The waking EEG of sleep-deprived individuals will show evidence of sleep debt repayment in the form of  intrusions of slow waves during the waking state. Except in cases of extreme sleep deprivation, the EEG changes can be quite subtle. Thus, routine visual inspection of the EEG may not reveal the subtle slow wave intrusions, but spectral analysis and measurements of EEG slow wave power (amount of waves in the theta and delta frequency bands) may reveal an increase in the amount of slow waves in the waking EEG. In other words, the EEG will reveal physiological markers of sleep intruding into the person's waking state even if the person appears awake and has no behavioral manifestations indicative of sleep or sleepiness (e.g. droopy eyelids, yawning, etc). 
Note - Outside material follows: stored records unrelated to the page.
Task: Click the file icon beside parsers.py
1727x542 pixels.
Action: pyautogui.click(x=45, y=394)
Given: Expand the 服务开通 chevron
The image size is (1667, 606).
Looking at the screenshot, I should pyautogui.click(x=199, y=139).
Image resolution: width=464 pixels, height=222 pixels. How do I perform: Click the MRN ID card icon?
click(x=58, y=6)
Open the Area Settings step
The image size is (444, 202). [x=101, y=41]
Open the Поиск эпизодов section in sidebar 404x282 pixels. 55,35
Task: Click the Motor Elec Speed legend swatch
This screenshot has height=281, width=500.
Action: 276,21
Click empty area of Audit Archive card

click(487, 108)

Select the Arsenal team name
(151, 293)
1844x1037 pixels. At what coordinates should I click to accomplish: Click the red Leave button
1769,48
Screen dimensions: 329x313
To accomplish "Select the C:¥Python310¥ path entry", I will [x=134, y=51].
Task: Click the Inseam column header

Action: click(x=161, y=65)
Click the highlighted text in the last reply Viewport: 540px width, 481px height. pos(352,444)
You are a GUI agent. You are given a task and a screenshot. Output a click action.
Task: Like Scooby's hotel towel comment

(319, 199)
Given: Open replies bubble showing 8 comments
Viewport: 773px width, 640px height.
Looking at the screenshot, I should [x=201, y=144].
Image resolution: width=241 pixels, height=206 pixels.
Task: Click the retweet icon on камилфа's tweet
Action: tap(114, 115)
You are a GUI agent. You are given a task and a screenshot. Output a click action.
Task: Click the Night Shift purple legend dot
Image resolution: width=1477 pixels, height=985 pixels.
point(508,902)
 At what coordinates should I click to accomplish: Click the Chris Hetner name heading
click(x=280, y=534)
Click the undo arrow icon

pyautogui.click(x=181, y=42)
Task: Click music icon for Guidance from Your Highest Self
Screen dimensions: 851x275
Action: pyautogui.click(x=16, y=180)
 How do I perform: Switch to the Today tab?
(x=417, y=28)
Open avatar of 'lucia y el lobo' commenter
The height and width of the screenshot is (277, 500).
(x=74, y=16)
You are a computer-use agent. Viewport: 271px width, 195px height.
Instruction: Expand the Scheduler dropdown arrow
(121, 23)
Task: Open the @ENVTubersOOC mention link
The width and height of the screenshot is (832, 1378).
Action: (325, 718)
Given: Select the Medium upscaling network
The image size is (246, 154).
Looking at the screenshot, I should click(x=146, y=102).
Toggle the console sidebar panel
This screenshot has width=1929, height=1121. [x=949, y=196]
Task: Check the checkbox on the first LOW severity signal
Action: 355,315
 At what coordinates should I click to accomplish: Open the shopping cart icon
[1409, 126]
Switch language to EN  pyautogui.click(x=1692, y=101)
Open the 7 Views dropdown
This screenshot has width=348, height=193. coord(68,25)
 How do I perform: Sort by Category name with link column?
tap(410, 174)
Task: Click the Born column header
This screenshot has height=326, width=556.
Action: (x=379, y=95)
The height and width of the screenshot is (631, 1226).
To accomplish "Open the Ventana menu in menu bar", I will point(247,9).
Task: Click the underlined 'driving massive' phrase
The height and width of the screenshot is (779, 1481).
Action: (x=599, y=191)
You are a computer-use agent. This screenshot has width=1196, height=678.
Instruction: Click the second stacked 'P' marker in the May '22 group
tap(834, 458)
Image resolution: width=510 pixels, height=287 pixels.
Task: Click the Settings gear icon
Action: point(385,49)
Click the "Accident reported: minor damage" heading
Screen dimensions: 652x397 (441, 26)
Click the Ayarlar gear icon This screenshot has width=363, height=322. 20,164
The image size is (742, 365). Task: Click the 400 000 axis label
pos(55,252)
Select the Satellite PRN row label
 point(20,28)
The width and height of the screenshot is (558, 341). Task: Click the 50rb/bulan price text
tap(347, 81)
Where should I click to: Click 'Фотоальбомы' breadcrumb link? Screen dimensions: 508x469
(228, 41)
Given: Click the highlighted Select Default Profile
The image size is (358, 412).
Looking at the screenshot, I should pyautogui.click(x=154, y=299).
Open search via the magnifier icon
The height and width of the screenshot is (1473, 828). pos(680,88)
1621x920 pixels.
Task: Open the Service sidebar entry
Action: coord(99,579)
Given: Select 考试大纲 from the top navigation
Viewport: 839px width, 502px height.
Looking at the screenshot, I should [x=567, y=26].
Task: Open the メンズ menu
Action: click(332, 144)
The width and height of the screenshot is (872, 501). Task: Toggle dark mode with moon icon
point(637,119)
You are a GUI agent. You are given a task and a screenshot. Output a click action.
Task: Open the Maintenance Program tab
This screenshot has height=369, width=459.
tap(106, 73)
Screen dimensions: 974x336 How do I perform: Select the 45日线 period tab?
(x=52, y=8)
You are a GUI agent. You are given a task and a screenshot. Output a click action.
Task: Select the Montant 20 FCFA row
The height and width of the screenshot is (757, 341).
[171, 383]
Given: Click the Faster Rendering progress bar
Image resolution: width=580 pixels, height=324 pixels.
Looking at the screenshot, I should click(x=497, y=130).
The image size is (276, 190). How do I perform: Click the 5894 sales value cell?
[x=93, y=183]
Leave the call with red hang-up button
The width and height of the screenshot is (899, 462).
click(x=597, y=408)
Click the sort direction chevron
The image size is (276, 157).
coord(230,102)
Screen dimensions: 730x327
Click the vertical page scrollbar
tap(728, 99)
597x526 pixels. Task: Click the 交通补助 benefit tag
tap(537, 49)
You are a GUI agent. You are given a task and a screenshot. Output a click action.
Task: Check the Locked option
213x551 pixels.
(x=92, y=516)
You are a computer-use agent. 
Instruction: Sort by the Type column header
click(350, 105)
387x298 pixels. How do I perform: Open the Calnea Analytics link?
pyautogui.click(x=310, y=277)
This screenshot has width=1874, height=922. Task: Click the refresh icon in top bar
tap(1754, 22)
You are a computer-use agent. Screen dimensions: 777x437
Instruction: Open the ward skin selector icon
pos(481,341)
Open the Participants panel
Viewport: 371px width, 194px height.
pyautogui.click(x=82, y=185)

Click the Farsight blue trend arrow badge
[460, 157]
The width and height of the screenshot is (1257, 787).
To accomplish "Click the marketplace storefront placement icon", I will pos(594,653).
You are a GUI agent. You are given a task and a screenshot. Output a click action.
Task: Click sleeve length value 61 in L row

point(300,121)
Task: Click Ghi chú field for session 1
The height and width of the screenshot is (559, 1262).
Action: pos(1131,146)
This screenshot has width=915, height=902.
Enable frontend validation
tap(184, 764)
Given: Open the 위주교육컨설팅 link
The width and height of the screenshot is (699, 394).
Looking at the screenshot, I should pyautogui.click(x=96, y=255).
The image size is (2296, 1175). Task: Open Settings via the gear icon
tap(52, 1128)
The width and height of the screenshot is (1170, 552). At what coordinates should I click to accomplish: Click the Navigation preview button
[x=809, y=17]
Individual coping abilities also vary and what may be effective for one person may not be for another. Most people will take caffeinated beverages or other stimulants just to get by through the day. Without coffee and rock music, I doubt I would have graduated from med school. Add to that my caring roommate who woke me up in the morning by throwing shoes on my face and my audacity to miss classes when they don't monitor attendance. What also worked well for me is a mandatory long nap during the weekend. At this age, the only coping mechanism that works for me is the mandatory catch-up weekend sleep. I also acquired the ability to work half-asleep — fortunately I don't operate machinery or do surgery. 



The point is that everyone brags about their proverbial prowess to "defeat the sleep drive" in school or while in training. While you may be able to cope to a certain extent, you will always reach a point when the somnolence gets overbearing and you have no choice but to drop dead. Sleep deprivation — whether acute or chronic — can be disastrous. Beware!